Aí saíram em silencio Pra casa do coronel Os primeiros raios do sol Tingiam o azul do céu... Olavo dizia consigo: Eu levo Ester comigo E dou fim aquele incréu. Começou o tiroteio A casa estava cercada Saiu tanto cangaceiro Só se via a macacada O fogo cerrou o Cocão Que estrondou pelo sertão Zoava pelas quebradas. Cada tiro de Olavo Caia um com certeza Ele mostrou valentia, Mostrou a sua destreza... Seus homens, também valentes Derrubavam tanta gente Com muita calma e frieza.

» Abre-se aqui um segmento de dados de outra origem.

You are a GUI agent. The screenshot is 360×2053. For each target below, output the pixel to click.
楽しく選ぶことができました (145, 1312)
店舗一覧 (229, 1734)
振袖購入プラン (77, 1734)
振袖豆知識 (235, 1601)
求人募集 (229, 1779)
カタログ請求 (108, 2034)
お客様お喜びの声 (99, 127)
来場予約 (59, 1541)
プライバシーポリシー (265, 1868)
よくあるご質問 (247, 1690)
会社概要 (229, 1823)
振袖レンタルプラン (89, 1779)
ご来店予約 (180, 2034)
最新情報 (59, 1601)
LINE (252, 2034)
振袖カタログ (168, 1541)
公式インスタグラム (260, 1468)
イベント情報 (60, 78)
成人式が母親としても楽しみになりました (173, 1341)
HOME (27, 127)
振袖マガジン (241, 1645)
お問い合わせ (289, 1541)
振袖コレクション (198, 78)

Dentro da casa o alvoroço Ester chorando rezava Sabia que era Olavo Que aquela guerra causava E ajoelhada pedia A Santa Virgem Maria Pelo homem que amava. Lá fora, o fogo cruzado Em grande destruição. Cada jagunço caído Menos um de Rudrião... Caia gente a granel Tanto dos do coronel Como os contra o patrão. O fumaceiro subia Fazendo nuvens no ar O tiroteio formado Mortos aqui, acolá... O coronel Rudrião, Já perdendo na questão Airava sem parar.

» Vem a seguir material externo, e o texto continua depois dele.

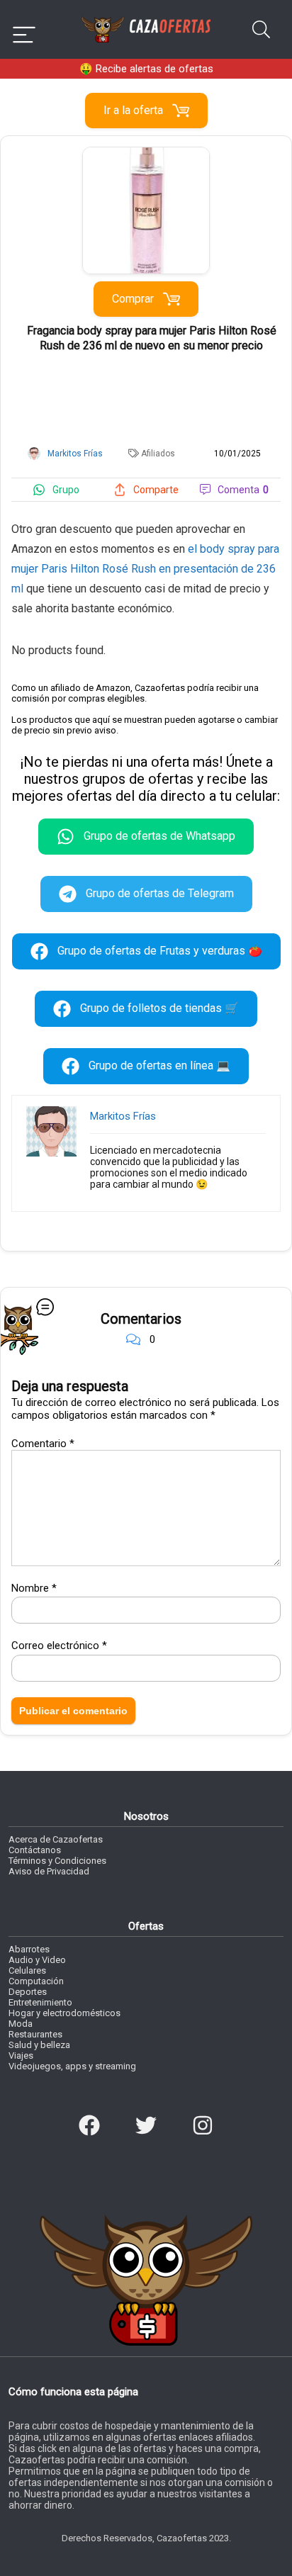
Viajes (21, 2055)
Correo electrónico (59, 1645)
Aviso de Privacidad (49, 1871)
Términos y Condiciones (57, 1860)
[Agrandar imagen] (146, 153)
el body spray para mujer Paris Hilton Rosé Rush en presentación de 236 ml (145, 568)
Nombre (34, 1588)
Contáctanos (35, 1850)
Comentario (42, 1443)
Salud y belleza (39, 2045)
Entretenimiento (40, 2002)
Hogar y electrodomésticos (64, 2013)
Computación (36, 1981)
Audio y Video (37, 1960)
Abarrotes (29, 1949)
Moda (21, 2023)
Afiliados (158, 454)
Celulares (27, 1970)
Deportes (28, 1991)
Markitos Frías (123, 1116)
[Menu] (24, 29)
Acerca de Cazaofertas (56, 1839)
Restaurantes (35, 2034)
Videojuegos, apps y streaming (72, 2066)
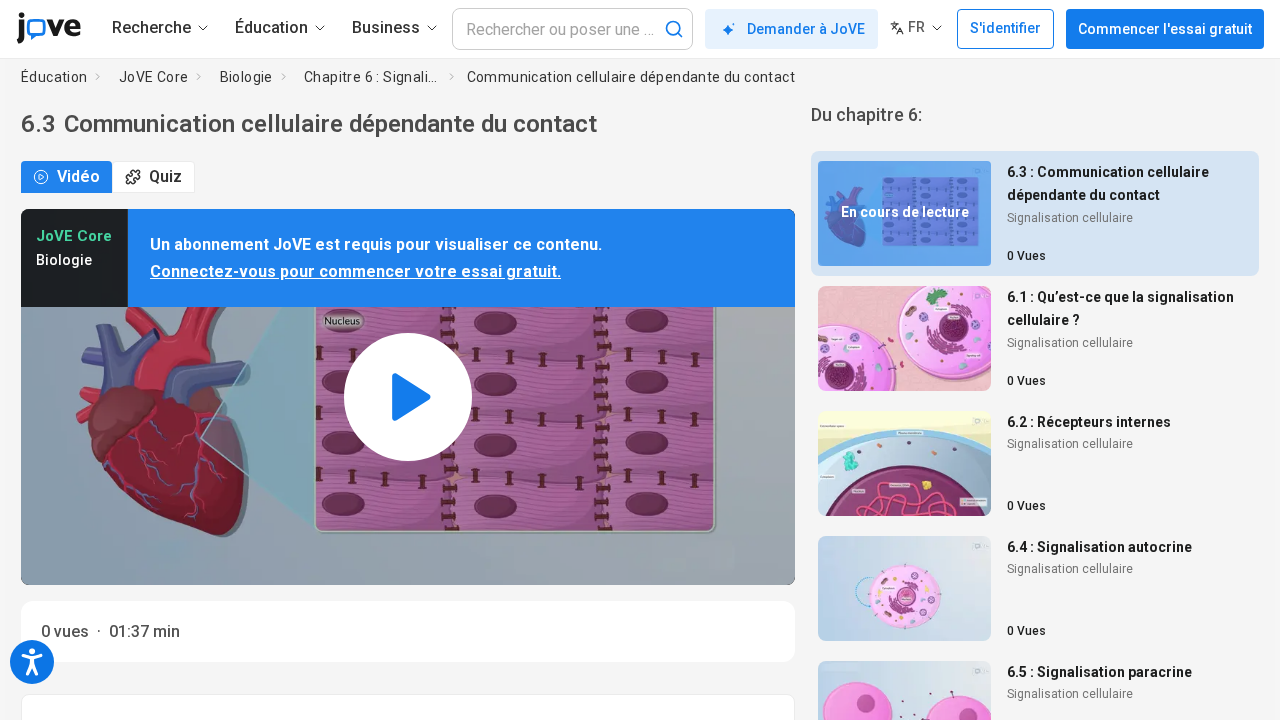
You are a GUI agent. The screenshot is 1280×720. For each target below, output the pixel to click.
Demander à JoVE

De vara, cacete e faca A cabroeira atacava Como uma praça de guerra Olavo ali avançava Tomaram todo terreiro Entrou em casa ligeiro Matando os que encontrava. Correram os que puderam Menino, velho e mulher Olavo tomou a casa Entrou no quatro de Ester Saiu com ela ligeiro Enquanto lá no terreiro Se achava o labacé. Os poucos dos moradores Que escaparam da questão Gritavam de alegria Com suas armas na mão Era a vitória sonhada De uma turma escravizada Das guerras de Rudrião.

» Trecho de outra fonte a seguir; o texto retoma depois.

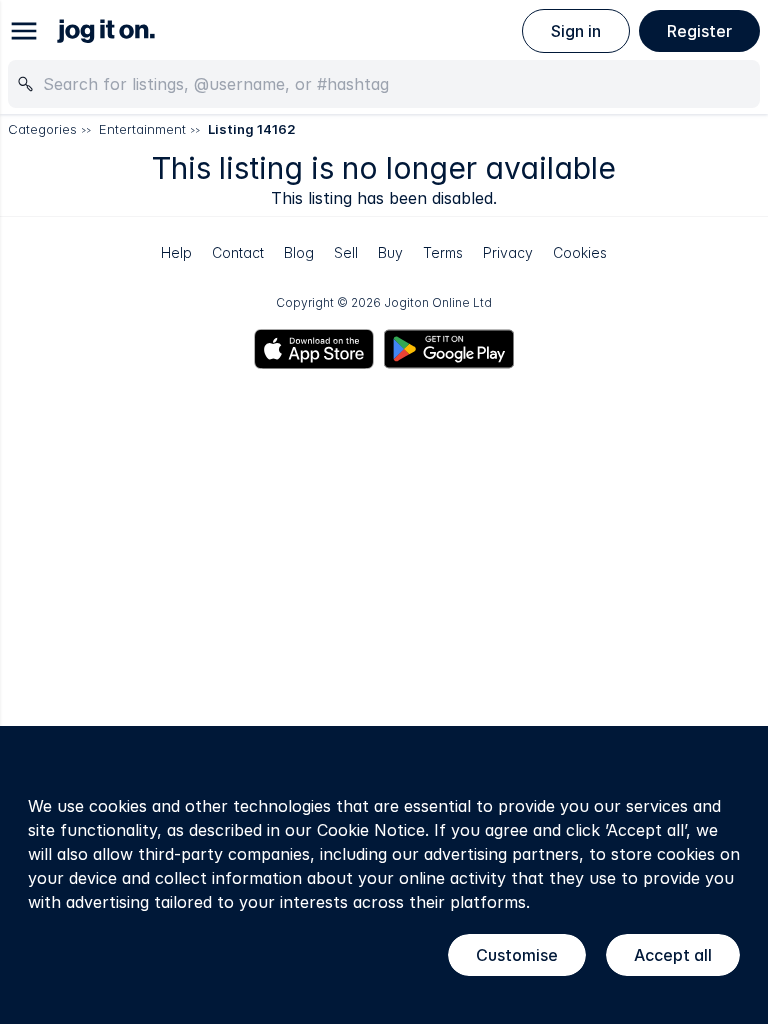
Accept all (673, 955)
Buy (390, 252)
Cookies (580, 252)
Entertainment (142, 129)
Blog (299, 252)
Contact (238, 252)
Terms (443, 252)
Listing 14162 (252, 129)
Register (699, 31)
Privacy (508, 252)
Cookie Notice (371, 830)
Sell (346, 252)
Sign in (576, 31)
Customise (517, 955)
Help (176, 252)
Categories (42, 129)
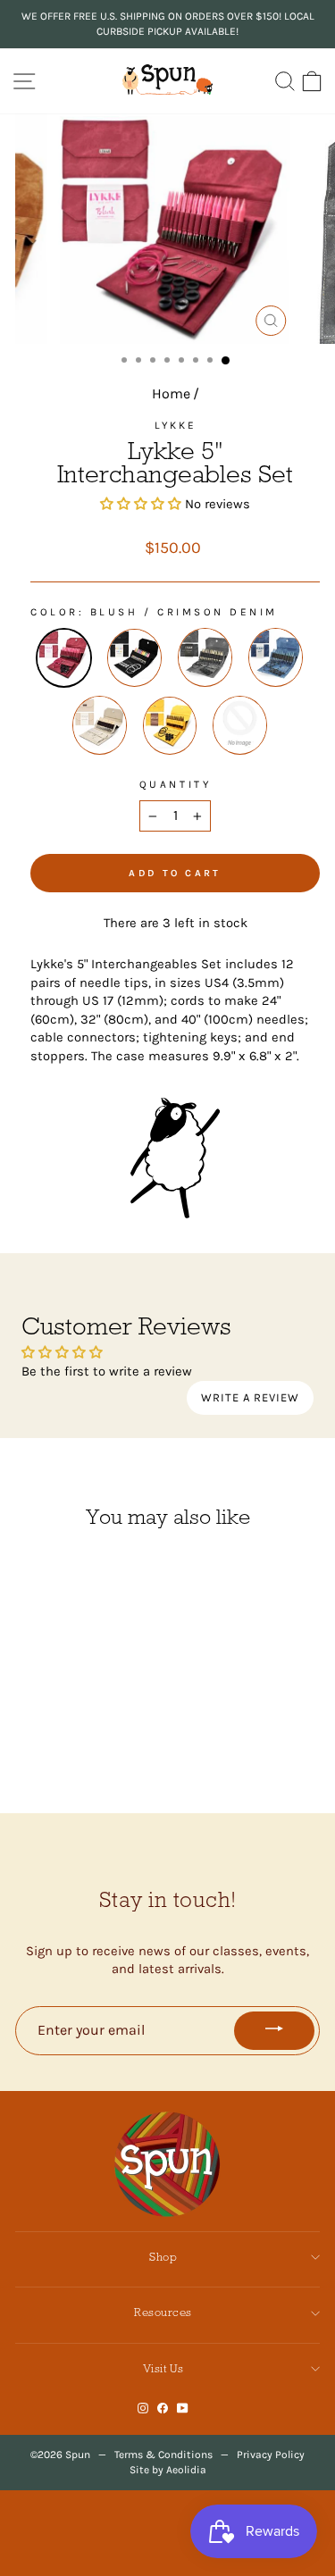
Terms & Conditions (163, 2454)
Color (54, 612)
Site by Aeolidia (168, 2469)
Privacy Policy (271, 2454)
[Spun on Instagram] (143, 2407)
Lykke (176, 425)
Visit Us (163, 2368)
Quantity (175, 784)
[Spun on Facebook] (162, 2407)
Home (171, 393)
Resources (163, 2312)
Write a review (250, 1397)
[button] (140, 504)
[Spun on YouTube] (182, 2407)
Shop (163, 2256)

E dentro da casa grande Dum quarto uma gritaria O coronel se findava Suspirando em agonia Todo de sangue coberto Algumas mulheres perto A sua morte assistia. Quando o último suspiro Foi dado por Rudrião Lá fora, gritos e vivas Com grande satisfação A cabroeira gritava E a Olavo aclamava De bacamarte na mão!!! Deixemos o coronel Lá no seu leito da morte Deixemos os moradores Valentes, bravos e fortes Falemos de um casal Que foi vitima do mal Mas agora teve sorte.


Era Olavo mais Ester Que se abraçavam contentes Já lá fora, no terreiro Trocavam beijos ardentes Alegres, cheios de fé Lá foi Olavo e Ester Saudados por toda gente!!! Foi assim, meu caro irmão Que a história se passou O mal é sempre vencido O bem sempre é vencedor Esta é mais uma história Do sertão e sua glória Das lutas dum grande amor. Rudrião por ser tirano Morreu sem apelação... Olavo por ser honesto Foi querido no sertão Ester por ser sofredora Sorriu pois foi vencedora Tendo de Olavo a paixão!


E assim termina o romance Lhe mostrando que o amor Ostenta sempre a vit贸ria Irradiando o fervor! Tanto Olavo foi valente Ester tambem lhe ajudou Lhe esperando paciente Embora tendo a sua frente Sempre um grande malfeitor!